Еще не сев за стол, Мутгарай твердо решил остаться на этой квартире. Приметил и место для себя. Вот этот стол чуть отодвинуть к порогу, а сундук убрать под стол, освободится на полу порядочно места. Что ни говори, все же не в палатке, не на холоду.
Если бы не проснулась дочка Фариды, то они вдвоем спокойно бы поужинали. Но ребенок проснулся и, увидев чужого человека, стал громко плакать.
— Чу, Фатыма, это дядя, хороший дядя к нам пришел.
Однако маленькая Фатыма никак не хотела примириться с присутствием в доме этого краснолицего дяди. Чем больше ее утешали, тем громче она плакала. Испуганно охватила ручонками шею матери и никак не могла успокоиться.
— Какой дикий ребенок, в доме нельзя появляться мужчине! — проговорила Фарида, утешая дочку.
— Значит, у тебя надежная охрана! — засмеялся Мутгарай.
Он подосадовал, что, зная о ребенке, не догадался купить хотя бы конфет.

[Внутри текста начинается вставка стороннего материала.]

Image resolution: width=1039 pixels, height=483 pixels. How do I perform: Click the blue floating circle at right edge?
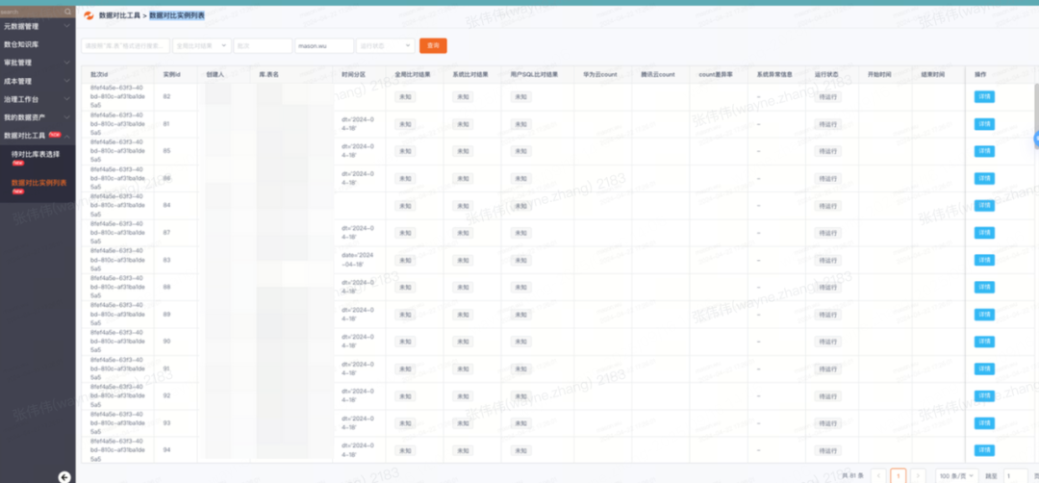coord(1036,140)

И прошло порядочно времени, пока они успокоили и уложили ребенка спать. Картошка на столе уже остыла и потеряла вкус. Да не беда, с голодухи пошла.
— Пожалуй, мне тоже пора лечь, — сказал Мутгарай. Он отодвинул стол и стал готовить себе место.
— Ты ложись сюда, а я — на сундуке. — Фарида мигом раскидала постель.
— Нет уж, так не пойдет, — возразил Мутгарай. — Я выбрал себе место. Вот сейчас отодвину сундук и…
— Еще чего! Ты же в гостях…
— Гость должен быть скромным! — Мутгарай одним движением засунул сундук под стол. — Не говори много, дай лучше подушку…
— Смотри, потом не жалуйся, что жестко…
Когда на пол перешли две подушки вместо одной, толстая перина и одеяло, уставший за день на буровой парень как лег, так и растаял в сладком сне.
Зато Фарида всю ночь не сомкнула глаз. Хоть висит разделяющая занавеска и есть верный страж матери — Фатыма, все же женщине было трудно слышать, как в двух шагах от нее дышит мужчина. Как-то непривычно и даже нехорошо, стыдно.
— О боже, когда узнают люди, что скажут?
Временами Мутгарай переворачивался с боку на бок и храпел.
— Что сделать, если встанет и двинется к тебе! На первый взгляд вроде скромный, не испорченный, но ведь человек не арбуз, ему в нутро не заглянешь…
Фарида уже стала жалеть, что она оставила его ночевать. Ладно, пусть уж сегодня поспит, а утром нужно вежливо объяснить ему: мол, так и так, Мутгарай, не обессудь, изба тесная, ребенок пугливый, ты уж поищи другую квартиру…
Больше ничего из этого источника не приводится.